2.4 Aeroelastic solution

An important aspect in combining structural and aerodynamic models numerically is the strategy adopted for the transfer of information between their respective meshes. We transfer the aerodynamic loads coming from the UVLM into the structural model, stating that for any time the virtual work done by the aerodynamic loads on the aerodynamic mesh is equal to the virtual work done by the generalized aerodynamic forces \(\tilde{\varvec{f}}^{\textrm{ext},\textrm{ae}}\) on the nodes of the structural mesh [15, 23]. The spatial coordinates of any point on the fluid domain are mapped into the configuration space of the structural model using weighted linear surjective vector-valued mapping functions comprising radial-based \(C^\infty \) bump functions with compact support [23].

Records

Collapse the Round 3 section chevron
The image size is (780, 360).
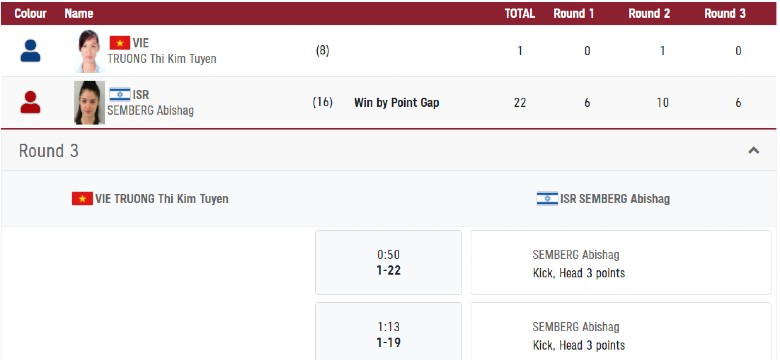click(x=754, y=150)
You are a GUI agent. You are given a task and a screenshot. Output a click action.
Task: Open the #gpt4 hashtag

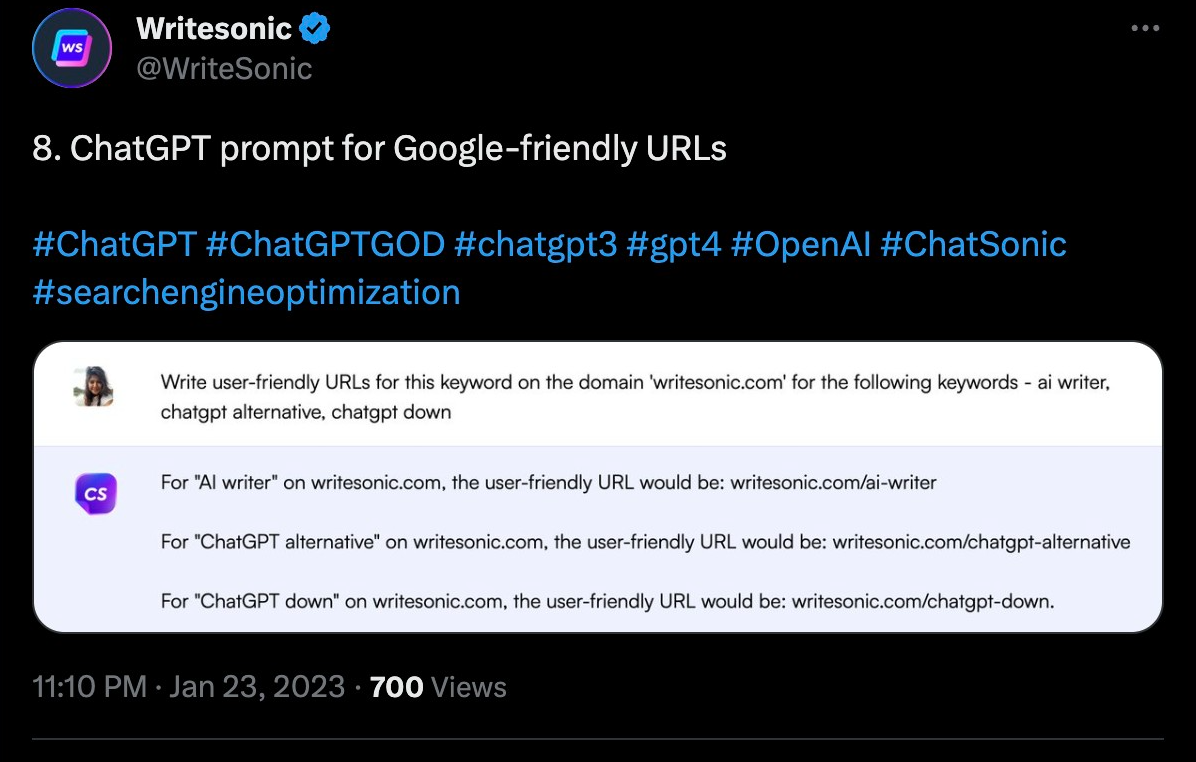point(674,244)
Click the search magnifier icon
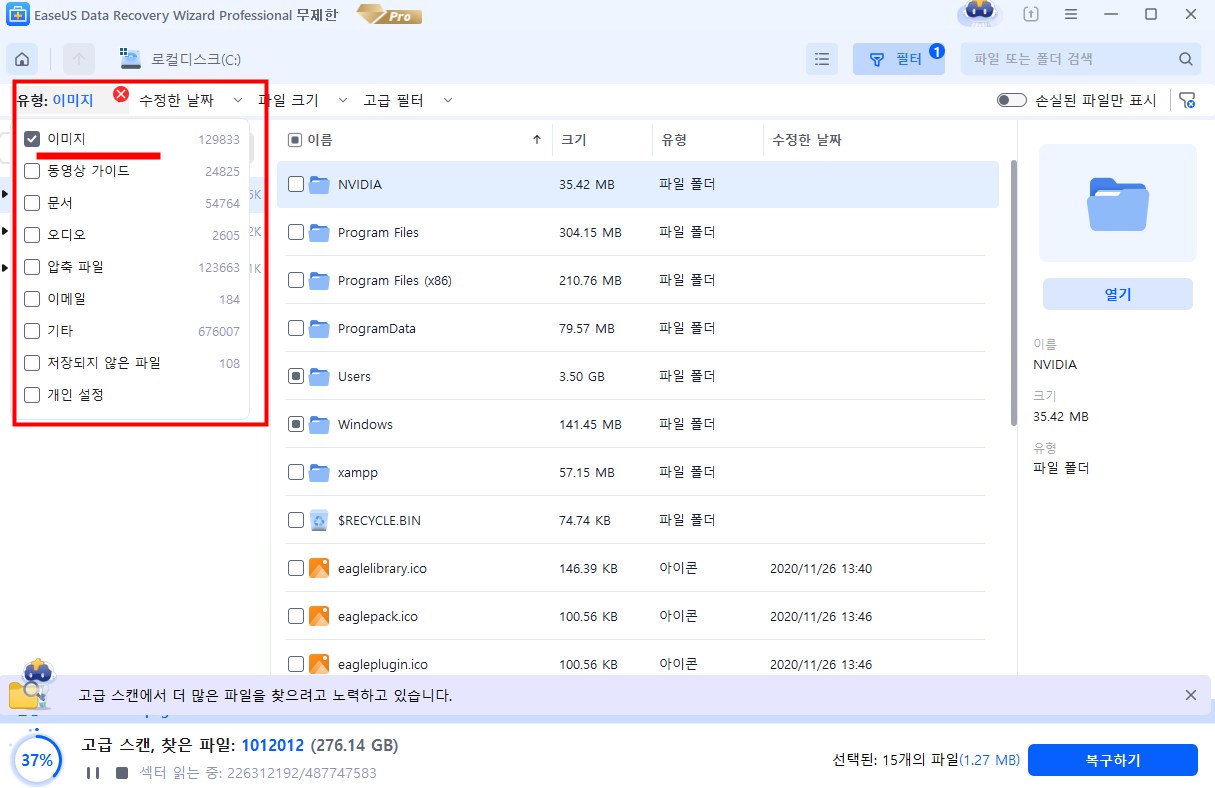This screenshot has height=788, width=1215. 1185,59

** Given problem 1 **
In the aeroelastic solution passage, which model produces the aerodynamic loads that are transferred into the structural model?
** Given problem 2 **
Please continue the aeroelastic solution passage from its last sentence.

** Task output 1 **
The UVLM.

** Task output 2 **
Following (2), the discrete nonlinear governing equation in a strong fluid–structure interaction, wherein the structural behavior and aerodynamics are concurrently solved at an identical time instant in terms of the structural variables, can now be stated as follows:

$$\begin{aligned}&\varvec{f}(\tilde{\varvec{q}}, \tilde{\varvec{s}}, \tilde{\varvec{\lambda }}_{n+1}) \nonumber \\&\quad = \left[ \begin{array}{c} \tilde{\varvec{f}}^{\textrm{int}}(\tilde{\varvec{q}},\tilde{\varvec{s}}) - \tilde{\varvec{f}}^{\textrm{ext},\textrm{ae}}(\tilde{\varvec{q}},\tilde{\varvec{s}}) +\dot{\tilde{\varvec{l}}}(\tilde{\varvec{s}}) + \tilde{\varvec{H}}(\tilde{\varvec{q}})^{\textrm{T}} \tilde{\varvec{\lambda }} \\ \tilde{\varvec{l}}(\tilde{\varvec{s}}) - \tilde{\varvec{l}}(\tilde{\varvec{q}}) \\ \tilde{\varvec{h}}(\tilde{\varvec{q}}) \end{array}\right] _{n+1} \nonumber \\&\quad =\varvec{0}, \end{aligned}$$
(10)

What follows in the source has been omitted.